• **Zu bearbeiten**:
Zähle die Zeilen der Auflistung, in denen die Zeichenfolge „button“ vorkommt, wobei Groß- und Kleinschreibung zu beachten ist. Nenne ausschließlich die Anzahl.

#####

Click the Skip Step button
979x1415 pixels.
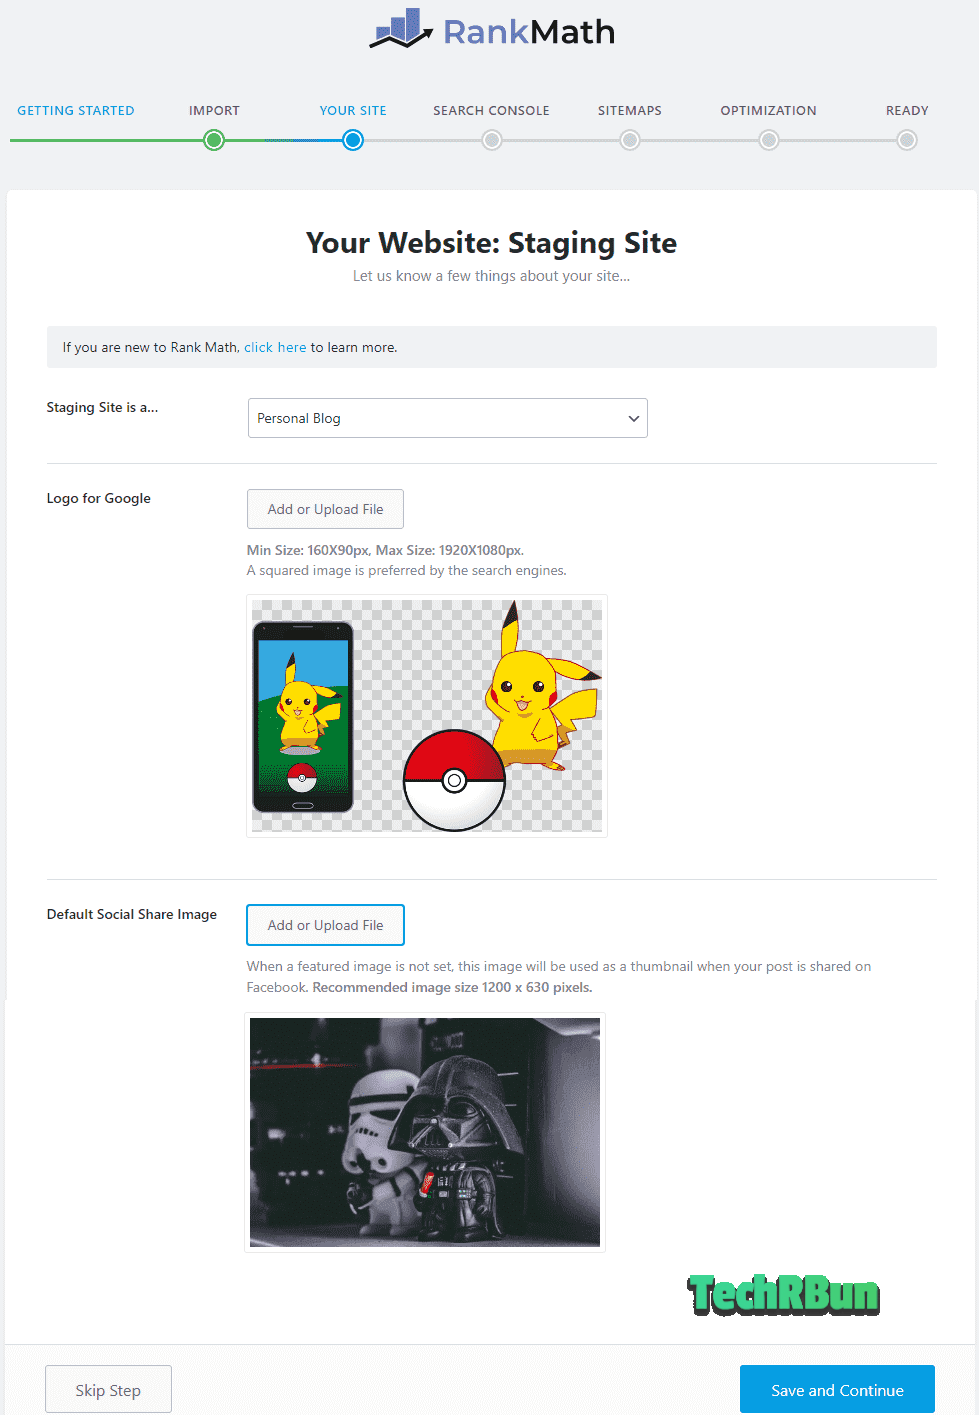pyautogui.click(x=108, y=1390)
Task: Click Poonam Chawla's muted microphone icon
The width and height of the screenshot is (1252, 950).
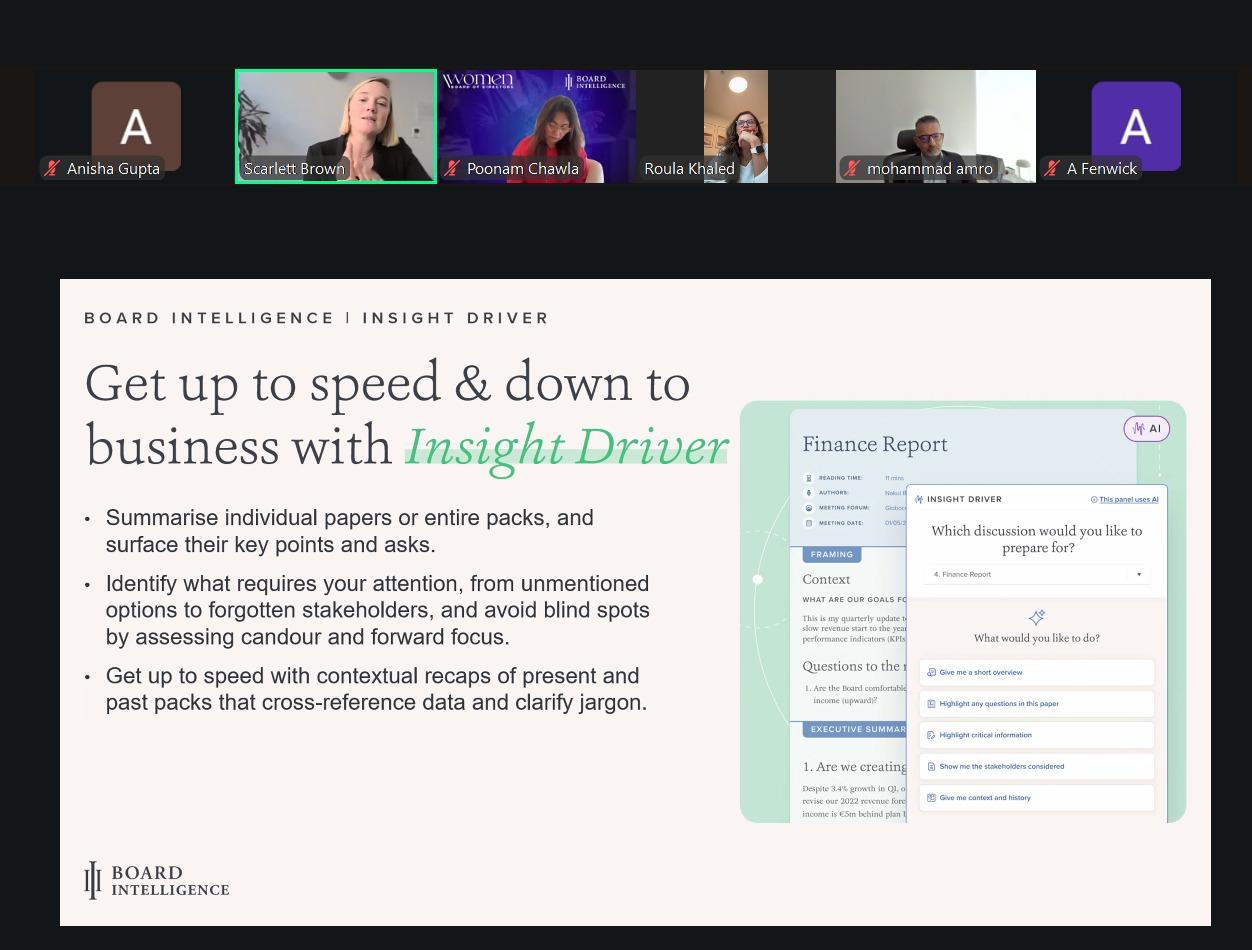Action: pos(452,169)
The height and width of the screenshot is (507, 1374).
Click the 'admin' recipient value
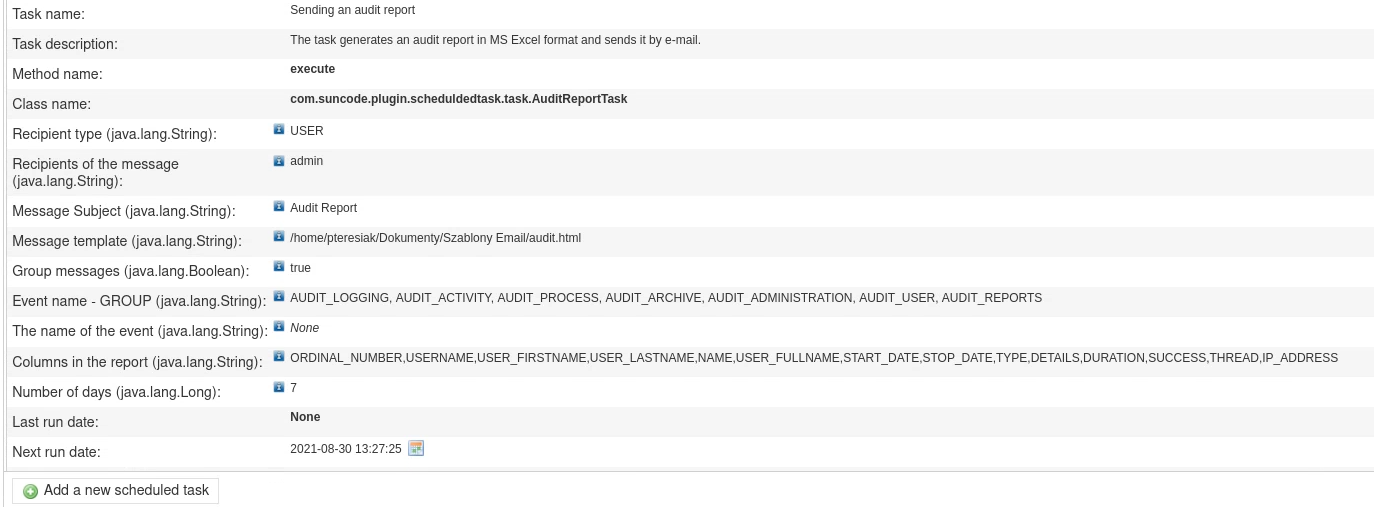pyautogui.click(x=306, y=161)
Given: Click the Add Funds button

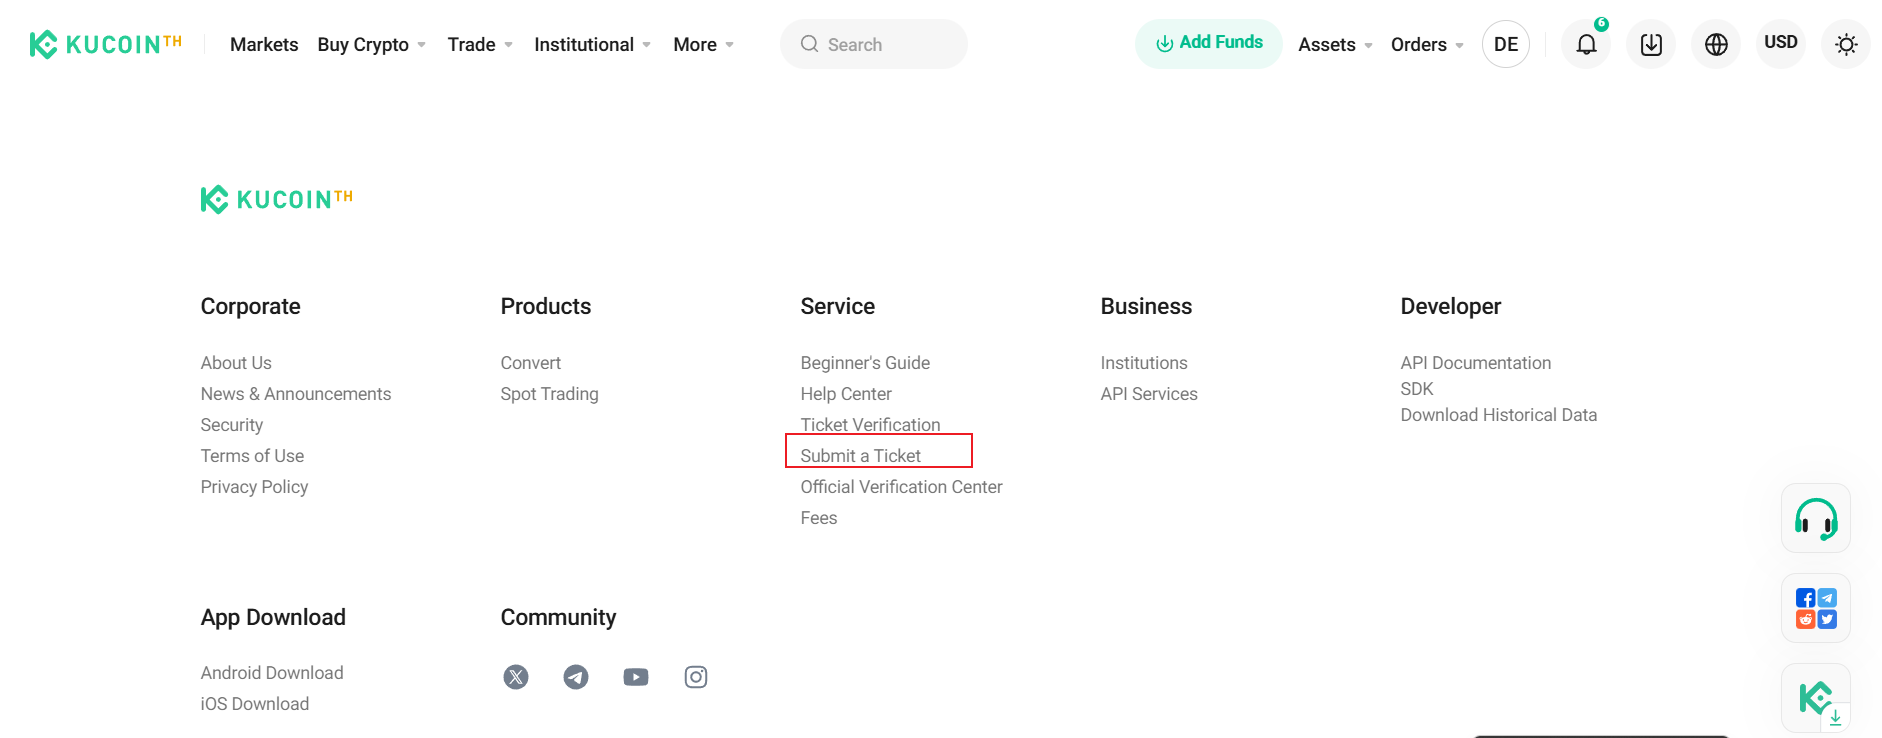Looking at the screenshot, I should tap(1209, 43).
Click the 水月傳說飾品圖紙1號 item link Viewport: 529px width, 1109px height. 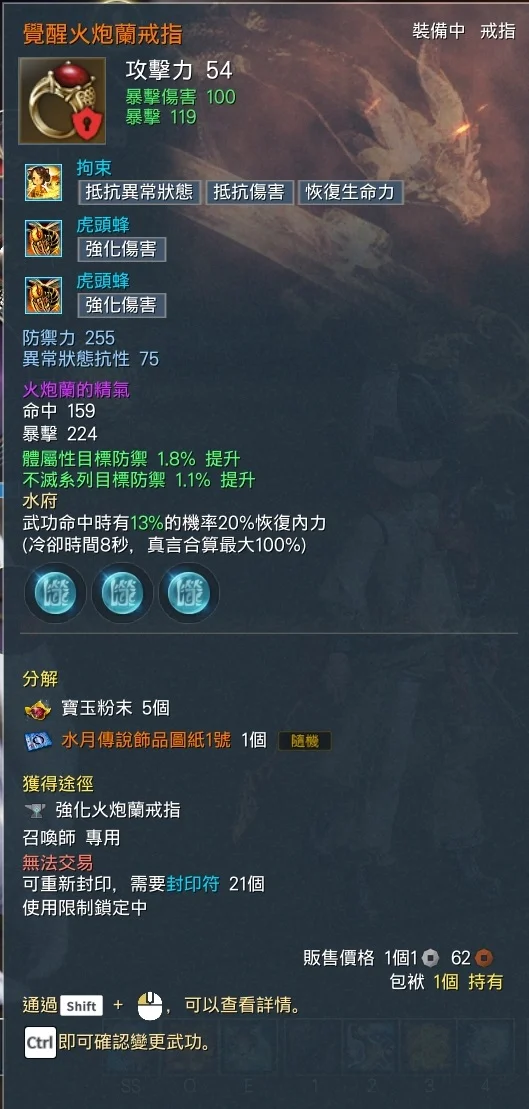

#####

• **Ergebnis der Aufgabe**:
2